Each top-level section test is run repeatedly, once for every unique section inside the test. This is more expressive and natural than fixtures because it lets you use local variables from parent scopes inside a section and because you can nest sections to an arbitrary depth.
Here’s an example:
#[macro_use]
extern crate section_testing;
enable_sections! {
#[test]
fn example_test() {
let mut v: Vec<i32> = vec![];
fn check_123(v: &mut Vec<i32>) {
assert_eq!(*v, vec![1, 2, 3]);
if section!("reverse") {
v.reverse();
assert_eq!(*v, vec![3, 2, 1]);
}
if section!("pop+remove+insert+push") {
let three = v.pop().unwrap();
let one = v.remove(0);
v.insert(0, three);
v.push(one);
assert_eq!(*v, vec![3, 2, 1]);
}
}
if section!("push") {
v.push(1);
v.push(2);
v.push(3);
check_123(&mut v);
}
if section!("insert") {
v.insert(0, 3);
v.insert(0, 1);
v.insert(1, 2);
check_123(&mut v);
}
}
}
The enable_sections!
macro modifies the test functions inside of it so
that they run repeatedly until all sections have been visited. The
section!
macro returns a bool
for whether or not that section should be
run this iteration. This example test will check the following combinations:
push
push, reverse
push, pop+remove+insert+push
insert
insert, reverse
insert, pop+remove+insert+push
When a test fails, the enclosing sections will be printed to stderr. Here’s
what happens if we comment out v.push(one);
in the example above:
running 1 test
thread 'example_test' panicked at 'assertion failed: `(left == right)`
left: `[3, 2]`,
right: `[3, 2, 1]`', src/main.rs:30:9
note: Run with `RUST_BACKTRACE=1` for a backtrace.

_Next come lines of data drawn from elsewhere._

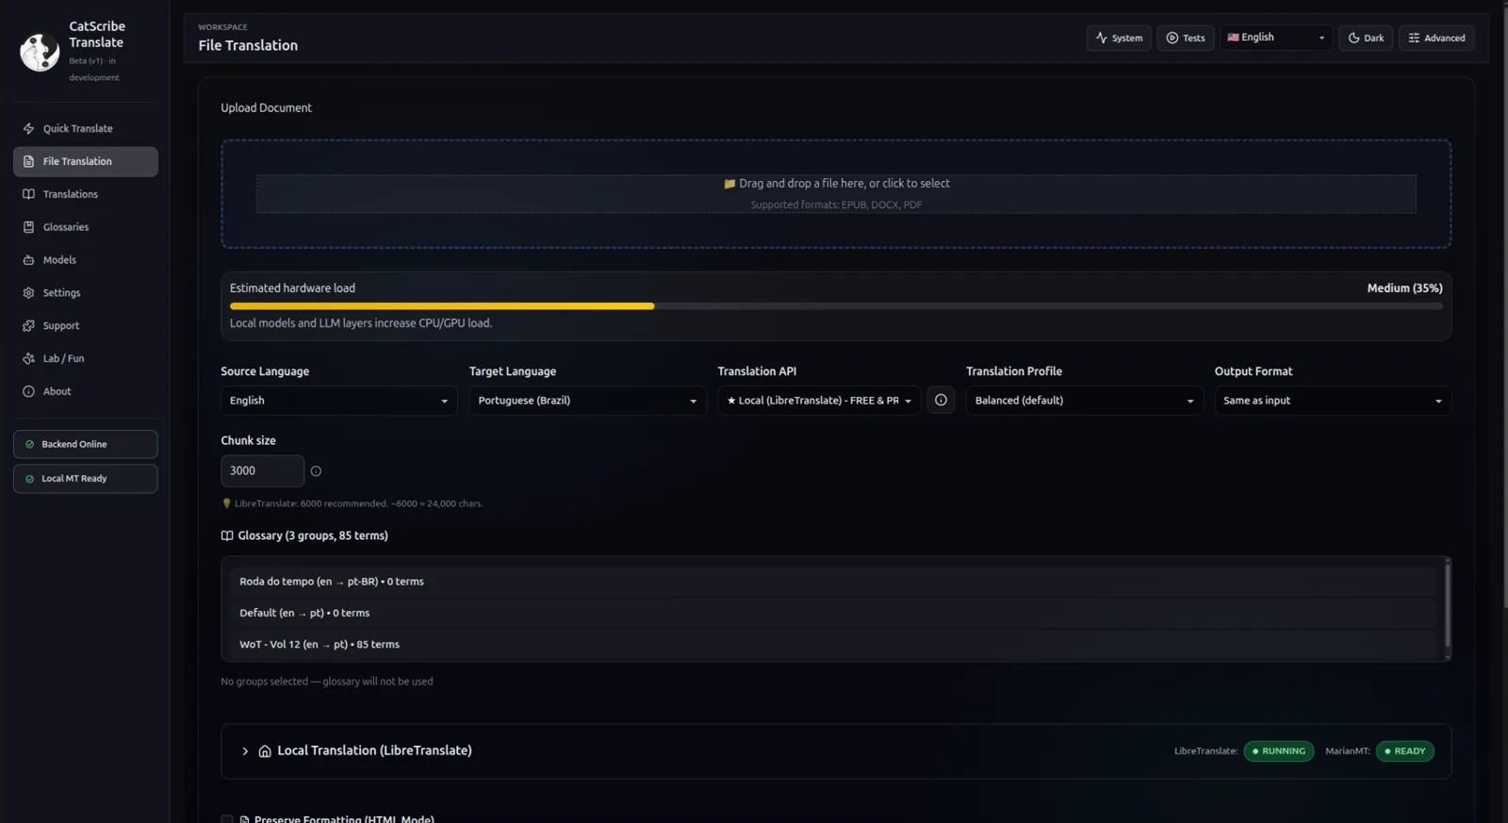Click the Settings gear icon

coord(28,293)
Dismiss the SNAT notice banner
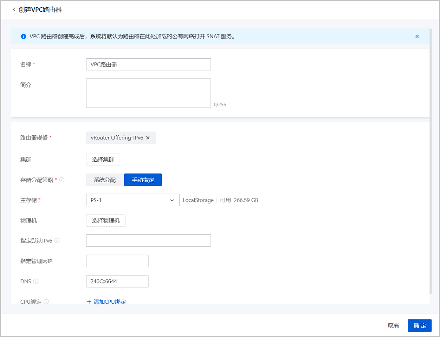The image size is (440, 337). pos(417,36)
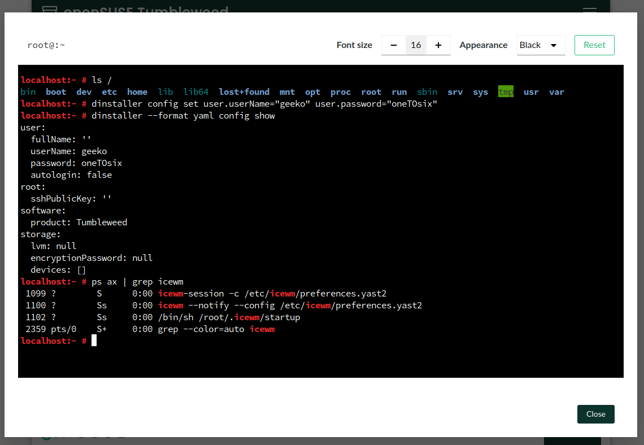Click the 'password: oneTOsix' output line
The image size is (644, 445).
click(76, 163)
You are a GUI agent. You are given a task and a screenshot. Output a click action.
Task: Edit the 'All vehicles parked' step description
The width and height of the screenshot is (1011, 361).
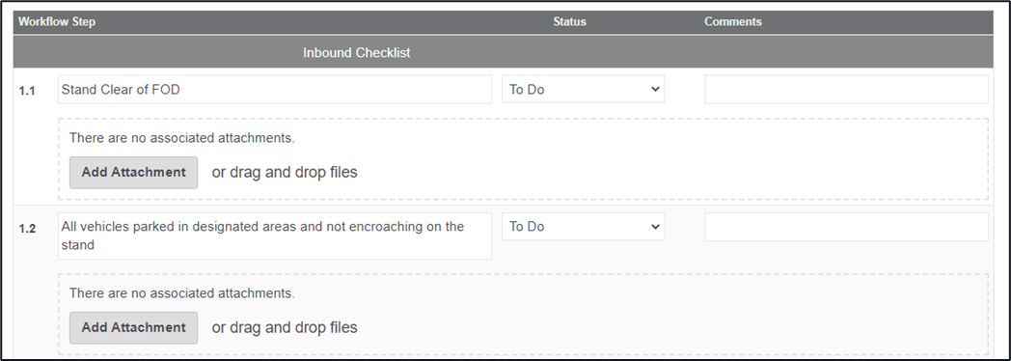coord(275,236)
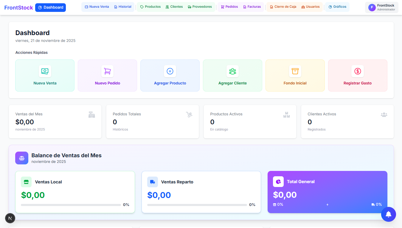Image resolution: width=402 pixels, height=228 pixels.
Task: Navigate to Cierre de Caja
Action: tap(283, 6)
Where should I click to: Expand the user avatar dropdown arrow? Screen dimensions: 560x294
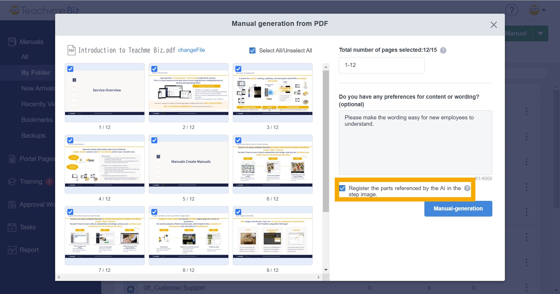544,10
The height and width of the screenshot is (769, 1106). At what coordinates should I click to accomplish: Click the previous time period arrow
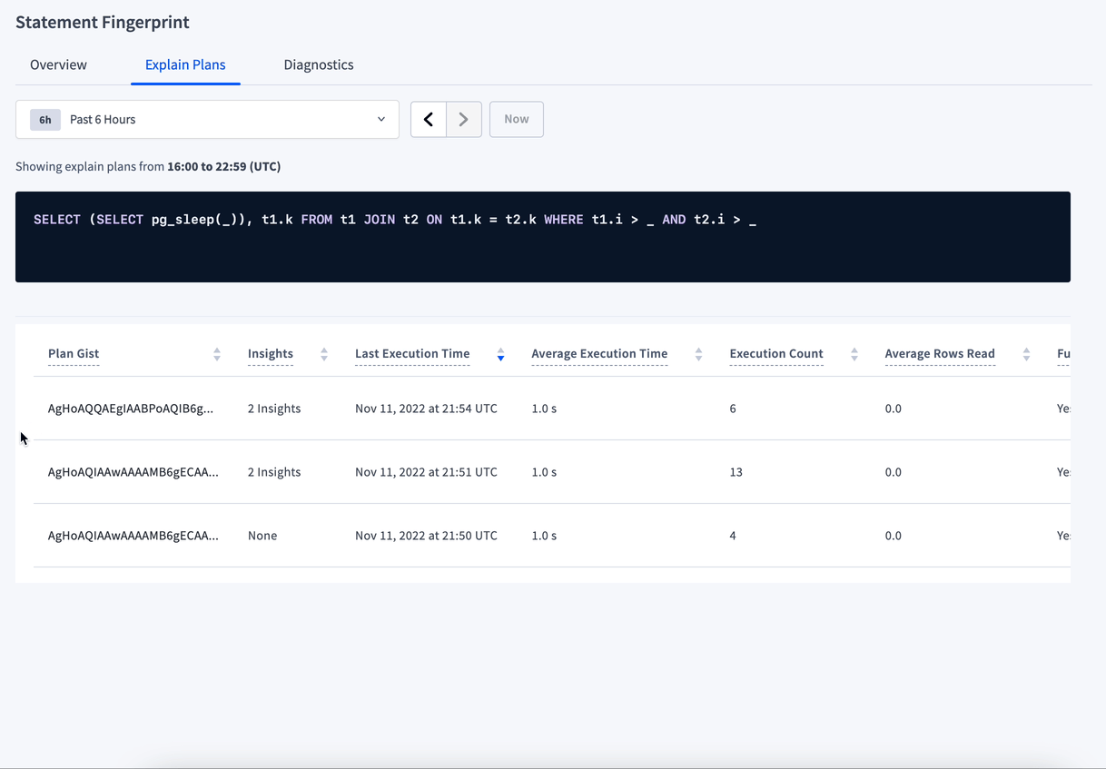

---- the failure was inside these sections ----
0) "push" at src/main.rs:34
1) "pop+remove+insert+push" at src/main.rs:25
test example_test ... FAILED
Note that like all tests in Rust, a section-style test will stop on the
first failure. This means you will only be able to see the first combination
that failed instead of being able to see all failed combinations. The above
example would have also failed for the combination insert, pop+remove+insert+push
if the other combination hadn’t failed first. This
is because Rust’s built-in test runner has no API for adding new tests at
runtime.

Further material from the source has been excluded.